Ken, here is the recipe from Wheeler and Protz's book, Brew Your Own British Real Ale At Home.

Grain bill is for 80% efficiency.

C&B
TDA


----------



## wee stu (3/9/04)

johnno said:


> Does anyone know what the "peculiar" part of this recipe is?
> Or was Theakston just a peculiar person?


 It's actually Peculier, and refers to an antiquated form of government or admistrative unit used in ye olde England, in this case the Peculier Court of Masham, now part of Yorkshire.

awrabest, stu


----------



## GMK (3/9/04)

Thanks guys...

I will look at all these versions and amalgamate - another word for adapt to GMK Style - and post therecipe here before i brew....


----------



## Goat (4/7/05)

Did you ever get around to brewing this sucker GMK? 

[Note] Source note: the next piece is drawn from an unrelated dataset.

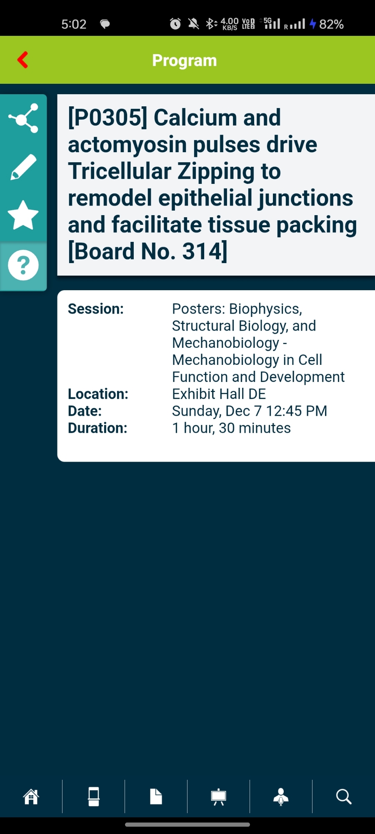Select the document page icon in bottom bar
The image size is (375, 834).
click(156, 797)
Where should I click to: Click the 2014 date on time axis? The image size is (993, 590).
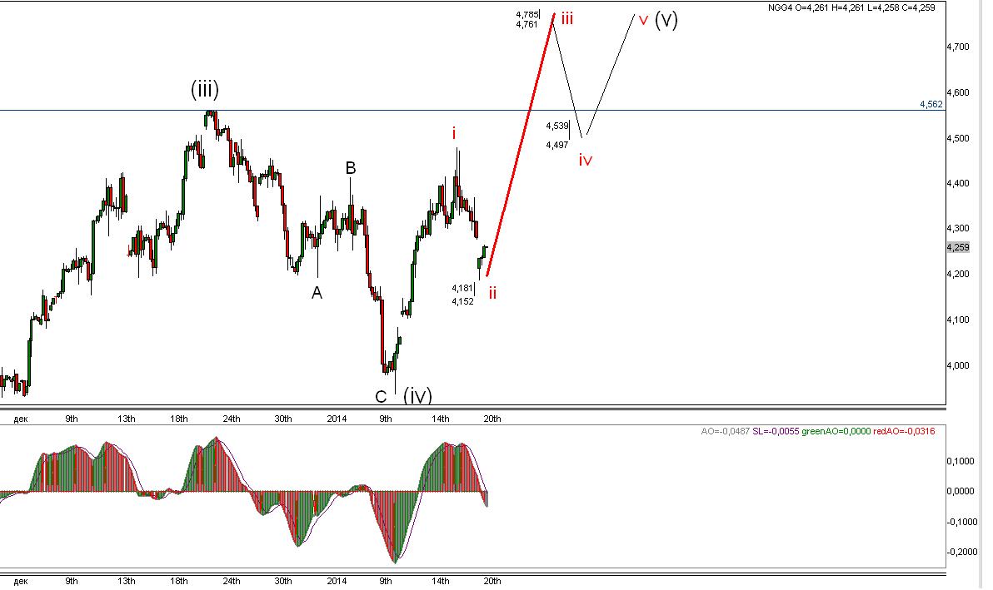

I'd be interested in the 'GMK adaptations' to the recipes and the results.


----------



## GMK (4/7/05)

I have not done the All Grain yet.

But when i do i will add the juice of a lemon to the white sugar (or a 1/2 teaspoon of citric acid) - just cover the sugar with boiling water and boil on the burner for approx 10-15min - ie invert the sugar to it's amber brown - then pour in boiling water and add this at the start of the boil.

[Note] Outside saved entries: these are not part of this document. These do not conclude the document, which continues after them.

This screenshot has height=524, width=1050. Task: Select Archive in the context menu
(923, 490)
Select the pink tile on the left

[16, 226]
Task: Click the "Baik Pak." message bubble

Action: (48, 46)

I have been doing this with the Partial Recipe - it comes up great - adds toffee/caramel to it.


----------



## KoNG (11/1/06)

GMK....
Did you ever get to doing this little ripper...?
its high up on my list of brews (next even) so would love to know what you ended up brewing and the results...

fuggles fuggles fuggles...........


----------



## GMK (11/1/06)

The brew is now on the list for 2006...

been busy brewing belgians and other things.
Just need to check i have enough Torrified wheat and Marris Otter.
Will post my version in the next few weeks.


----------



## KoNG (11/1/06)

Nice i should be sorting out my grain bill for it in a few weeks too!
will you use Fuggles....? i noticed in a 2-3 year old thread (maybe about IPA's) you mentioned you 'hate' Fuggles.. ha ha.
has your pallate changed at all since then..?

Cheers
KoNG


----------



## GMK (11/1/06)

Yes - i can handle Fuggles - i had to relent as alot of the English Ales/Recipes have them in it...

It has become a required taste....

One thing i will be doing is inverting the sugar with some citric acid/lemon juice by just covering the sugar with boiling water and boiling until it is beetroot red.
Will also add some dark brown sugar around 150gms.

If u have Promash - pm me with your e-mail address and i will e-mail you the recipe in promash.


----------



## KoNG (11/1/06)

Sounds good,
i'll have a chat with you.. when i'm ready to brew about the 'invert' process.
Ive got some fuggles and nth brewer... just begging to be boiled..!

oh.... and i'm a Beersmith user....


----------



## GMK (18/5/06)

OK - if i can get everything ready tonight..

Then i will be brewing this puppy tomorrow arvo.

dont know how to upload the recipe here for viewing...


----------